CVE-2024-23296

What is Apple RTKit?

RTKit is Apple's proprietary real-time operating system that runs on dedicated coprocessors embedded in Apple SoCs (A-series, M-series, and S-series chips). RTKit coprocessors handle security-sensitive functions including the Secure Enclave Processor (SEP), neural engine management, Touch ID/Face ID processing, and crucially — Kernel Integrity Protection (KIP). KIP is a hardware-enforced mechanism that prevents modification of kernel code and critical read-only kernel data even if an attacker has achieved kernel read/write access. Subverting RTKit is the key to defeating KIP and achieving unrestricted kernel control on modern Apple devices.

Overview

CVE-2024-23296 is a zero-day memory corruption vulnerability in Apple RTKit that allows an attacker who has already achieved arbitrary kernel read and write capability to bypass kernel memory protections enforced by the RTKit coprocessor. Apple confirmed "Apple is aware of a report that this issue may have been exploited," consistent with active use in targeted surveillance exploit chains. CVE-2024-23296 was disclosed and patched simultaneously with CVE-2024-23225 (an XNU kernel memory corruption) on March 5, 2024 — the two CVEs together represent the complete kernel protection bypass stage of a sophisticated iOS/macOS exploit chain.

Affected Versions

Technical Details

CWE-787 (Out-of-Bounds Write). RTKit firmware on Apple coprocessors contains a memory corruption vulnerability — an out-of-bounds write that can be triggered from the application processor side (the main CPU running iOS/macOS) when it communicates with the RTKit coprocessor. Because RTKit manages KIP (Kernel Integrity Protection), corrupting RTKit's state allows an attacker to instruct the coprocessor to disable or bypass the enforcement of read-only kernel memory protections.

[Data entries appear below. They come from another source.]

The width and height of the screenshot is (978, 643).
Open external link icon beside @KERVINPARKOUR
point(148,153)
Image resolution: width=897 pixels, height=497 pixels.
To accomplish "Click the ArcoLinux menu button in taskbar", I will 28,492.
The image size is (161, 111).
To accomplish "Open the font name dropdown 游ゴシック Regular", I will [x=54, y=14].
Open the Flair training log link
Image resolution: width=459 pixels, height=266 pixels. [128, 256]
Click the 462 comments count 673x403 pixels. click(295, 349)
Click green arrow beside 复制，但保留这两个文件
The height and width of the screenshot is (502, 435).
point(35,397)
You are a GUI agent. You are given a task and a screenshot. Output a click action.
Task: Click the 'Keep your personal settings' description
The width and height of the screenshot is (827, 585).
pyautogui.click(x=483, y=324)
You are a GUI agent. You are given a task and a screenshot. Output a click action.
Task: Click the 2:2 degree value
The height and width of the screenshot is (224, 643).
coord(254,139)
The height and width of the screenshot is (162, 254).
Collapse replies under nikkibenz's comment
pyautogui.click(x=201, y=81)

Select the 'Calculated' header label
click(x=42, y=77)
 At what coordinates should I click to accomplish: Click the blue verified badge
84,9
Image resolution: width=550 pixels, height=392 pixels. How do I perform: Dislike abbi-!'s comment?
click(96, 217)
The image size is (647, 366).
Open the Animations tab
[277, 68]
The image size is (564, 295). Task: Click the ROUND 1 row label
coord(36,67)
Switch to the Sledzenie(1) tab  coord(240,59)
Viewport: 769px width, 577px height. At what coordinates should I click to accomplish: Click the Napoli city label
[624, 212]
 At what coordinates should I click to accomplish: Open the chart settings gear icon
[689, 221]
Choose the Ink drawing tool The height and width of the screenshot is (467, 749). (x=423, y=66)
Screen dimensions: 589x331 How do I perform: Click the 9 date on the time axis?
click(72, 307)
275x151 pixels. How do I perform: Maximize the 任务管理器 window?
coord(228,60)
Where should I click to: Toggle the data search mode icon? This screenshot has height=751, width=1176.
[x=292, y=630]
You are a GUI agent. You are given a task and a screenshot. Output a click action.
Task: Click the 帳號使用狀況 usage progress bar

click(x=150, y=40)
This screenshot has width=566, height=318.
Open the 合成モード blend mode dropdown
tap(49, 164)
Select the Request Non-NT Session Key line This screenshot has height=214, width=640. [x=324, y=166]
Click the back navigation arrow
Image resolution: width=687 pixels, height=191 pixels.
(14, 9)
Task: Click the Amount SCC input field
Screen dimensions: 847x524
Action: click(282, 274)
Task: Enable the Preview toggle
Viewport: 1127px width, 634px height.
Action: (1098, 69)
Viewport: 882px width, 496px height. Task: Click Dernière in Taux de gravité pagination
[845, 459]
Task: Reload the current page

The exploit chain role of CVE-2024-23296:

1. A preceding vulnerability provides initial kernel read/write access (e.g., a kernel UAF or memory corruption)
2. CVE-2024-23225 corrupts XNU kernel memory to weaken primary protections
3. CVE-2024-23296 corrupts RTKit state to disable KIP, removing the hardware-enforced last line of defense
4. The attacker now has unrestricted kernel control — can install persistent rootkit software, bypass secure boot, and exfiltrate all data including SEP-protected secrets

This combination allows complete, persistent compromise of a fully-patched Apple device.

Discovery

Identified through active exploitation reporting — Apple's advisory language confirms a credible report of exploitation in the wild, consistent with a commercial spyware or nation-state actor using the chain in targeted attacks. The simultaneous patching of both CVE-2024-23225 and CVE-2024-23296 indicates they were discovered together as a functional exploit chain.

Exploitation Context

RTKit vulnerabilities are among the most technically sophisticated and high-value in iOS security research because RTKit controls the hardware enforcement of iOS kernel integrity. Defeating RTKit enables persistent compromise that survives kernel patches and potentially even device restarts. This level of capability is the hallmark of commercial spyware platforms like Pegasus (NSO Group) and nation-state iOS exploit chains. Targets are invariably high-value individuals rather than mass populations.

Remediation

1. Update immediately to iOS 17.4/16.7.6, iPadOS 17.4/16.7.6, macOS Sonoma 14.4, macOS Ventura 13.6.5, macOS Monterey 12.7.4, tvOS 17.4, or watchOS 10.4.
2. Enable Lockdown Mode on Apple devices used by journalists, activists, executives, and government officials — it hardens the inter-process communication channels that coprocessor exploit chains often traverse.
3. Restart devices promptly after applying updates — some exploitation techniques rely on in-memory state that is cleared on restart.
4. For organizations managing high-risk individuals' devices, consider regular forensic checks using tools like iMazing or Amnesty Tech's Mobile Verification Toolkit (MVT) to detect spyware indicators.